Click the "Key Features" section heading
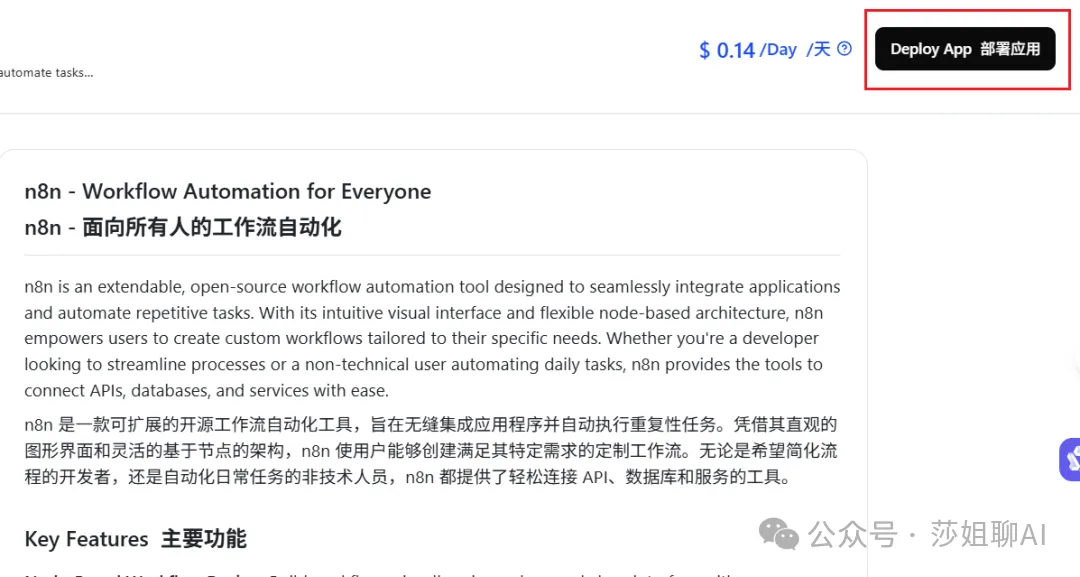The height and width of the screenshot is (577, 1080). (x=87, y=539)
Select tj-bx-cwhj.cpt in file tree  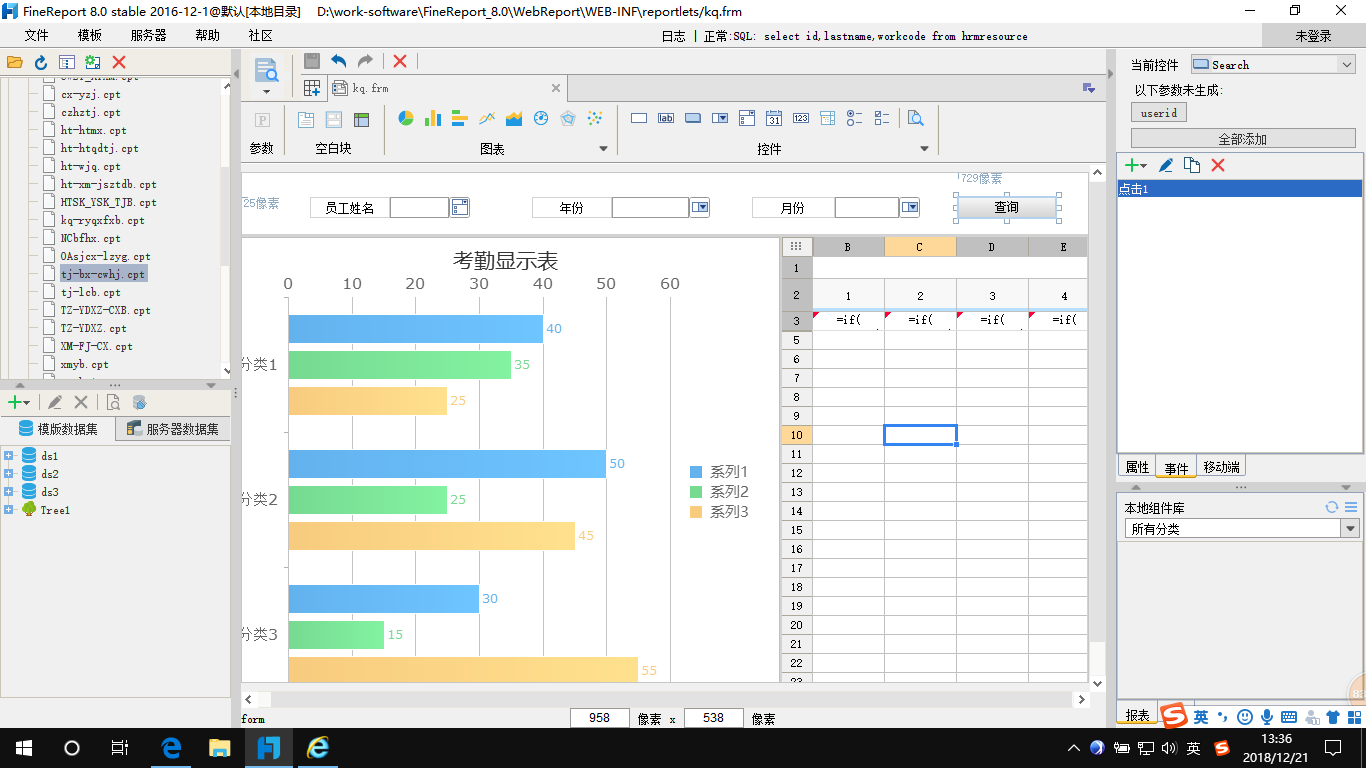pyautogui.click(x=102, y=274)
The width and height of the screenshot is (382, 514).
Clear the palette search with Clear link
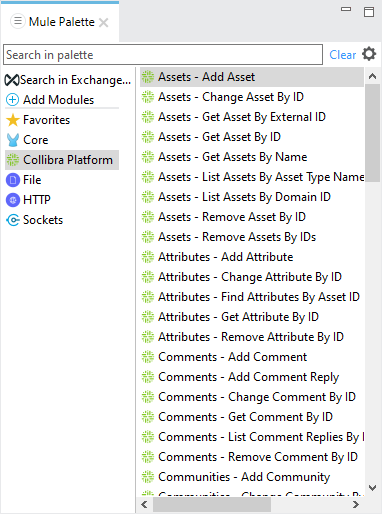click(343, 55)
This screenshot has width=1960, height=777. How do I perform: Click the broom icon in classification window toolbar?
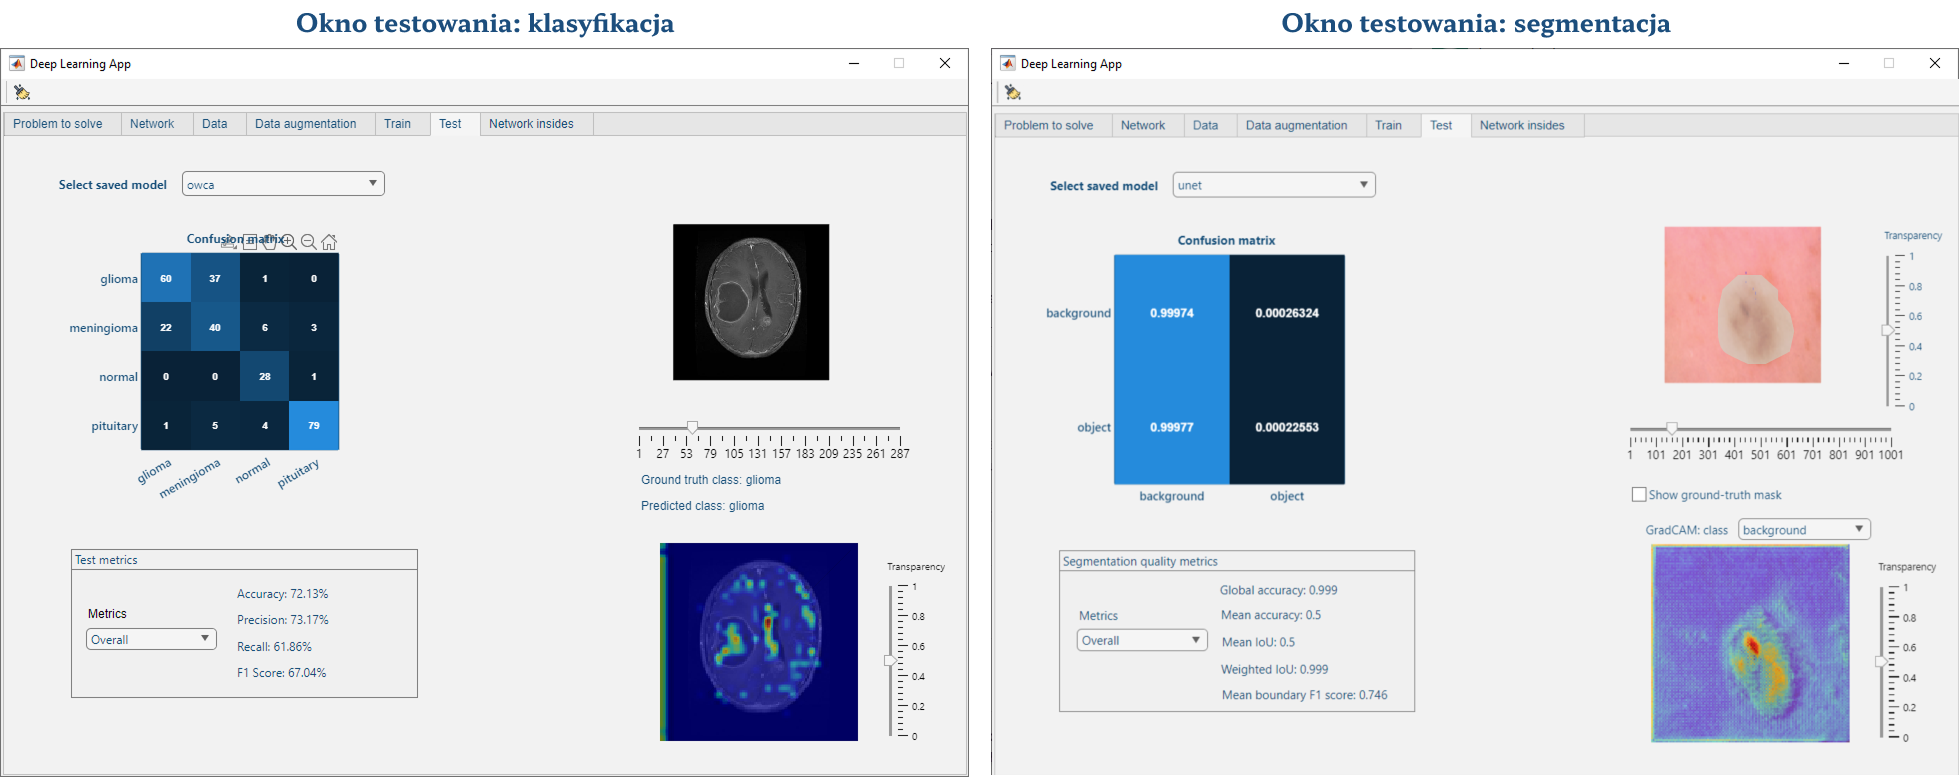pyautogui.click(x=22, y=93)
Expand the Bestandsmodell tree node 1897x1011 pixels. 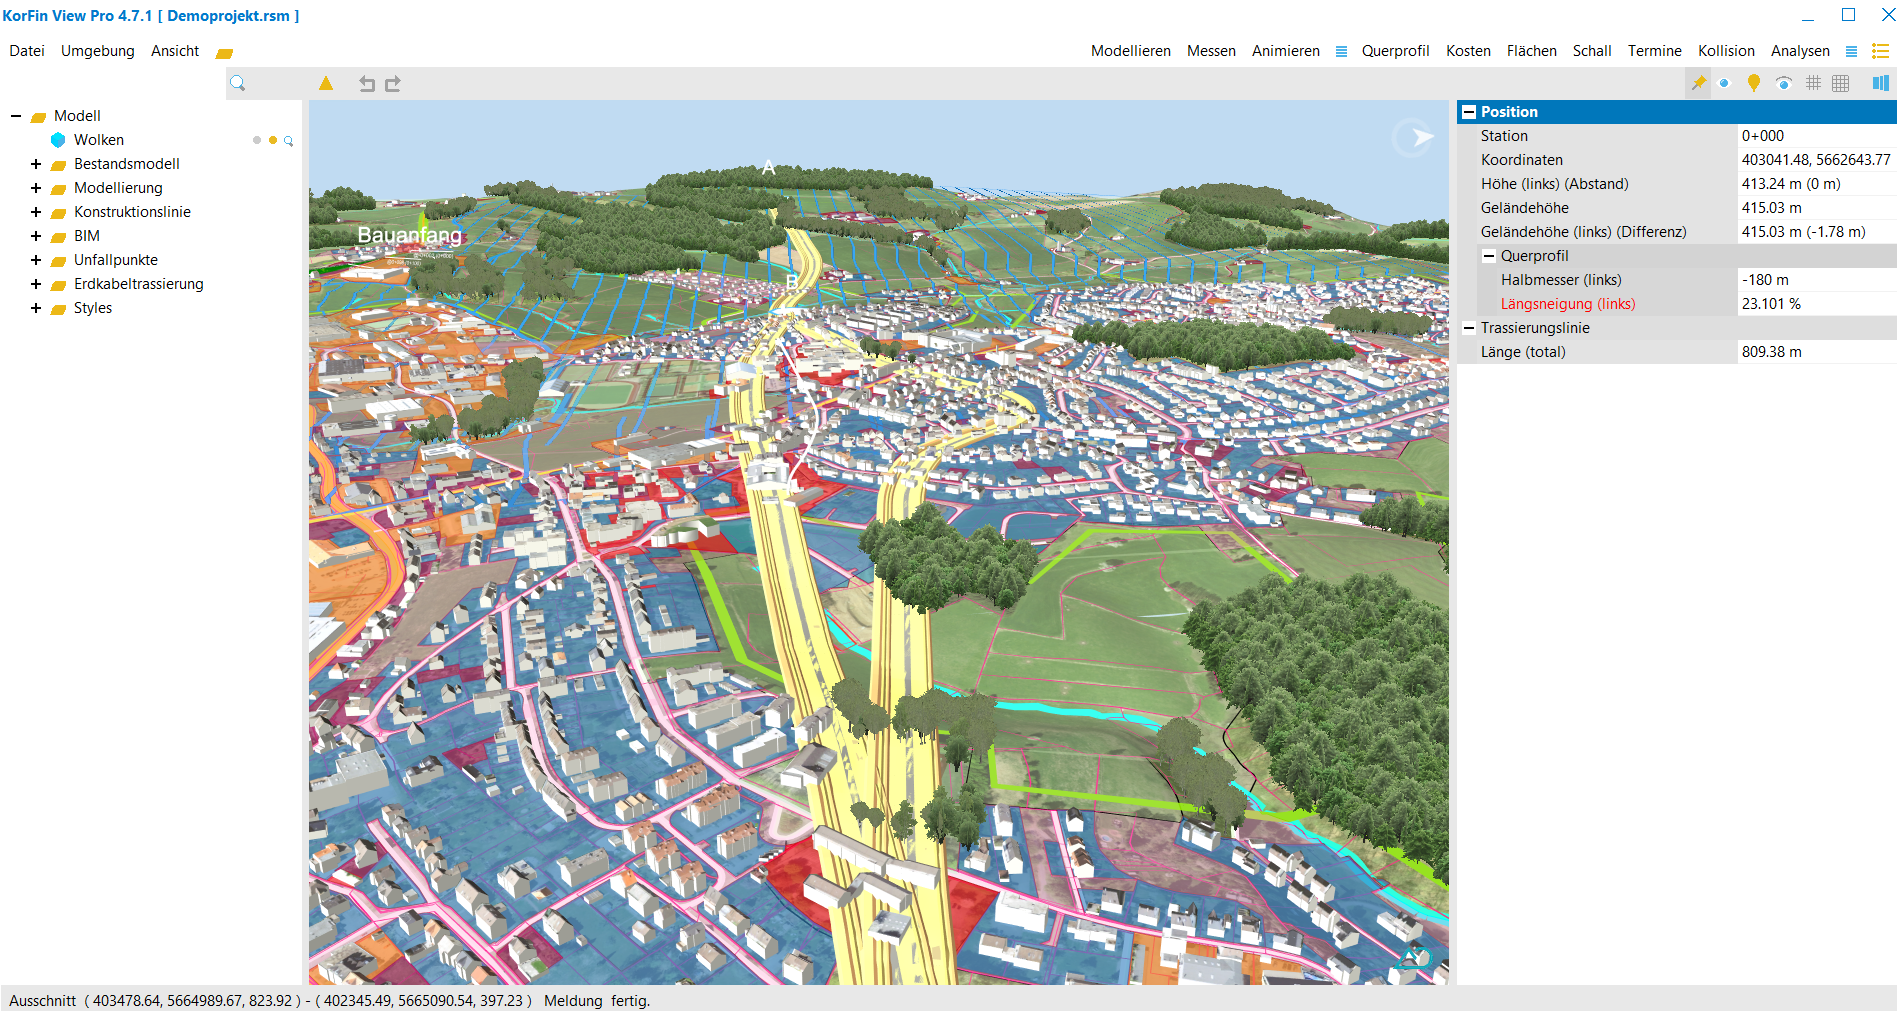[36, 164]
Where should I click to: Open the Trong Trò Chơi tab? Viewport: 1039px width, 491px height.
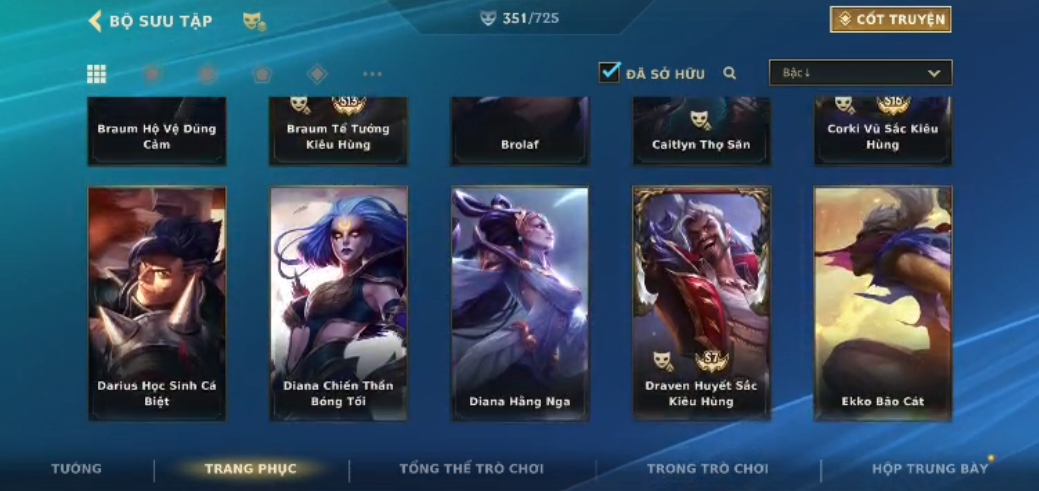(708, 468)
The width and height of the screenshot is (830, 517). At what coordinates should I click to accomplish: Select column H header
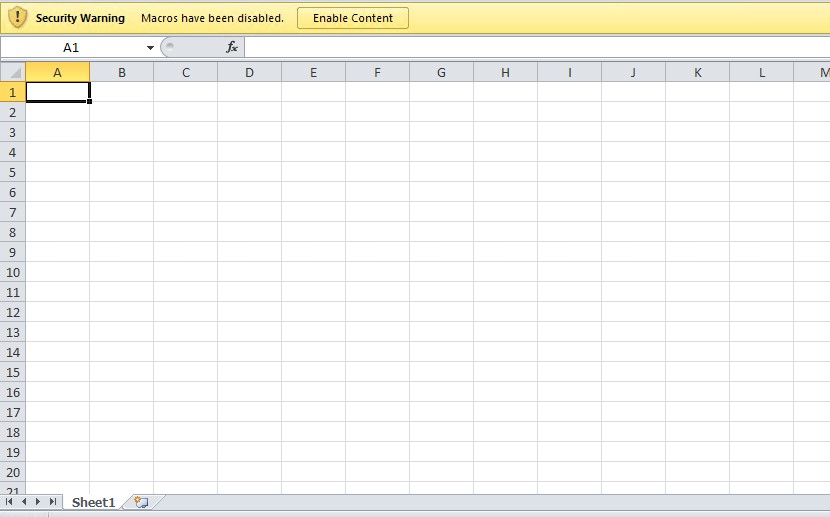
-------------------------
From the line containing "Where should I" to the last line of the records above, return each line exactly, both ends included, and nothing more. Leave out the pictures.

[TASK ANSWER]:
Where should I click to: Open the Trong Trò Chơi tab? Viewport: 1039px width, 491px height.
(708, 468)
The width and height of the screenshot is (830, 517). At what coordinates should I click to accomplish: Select column H header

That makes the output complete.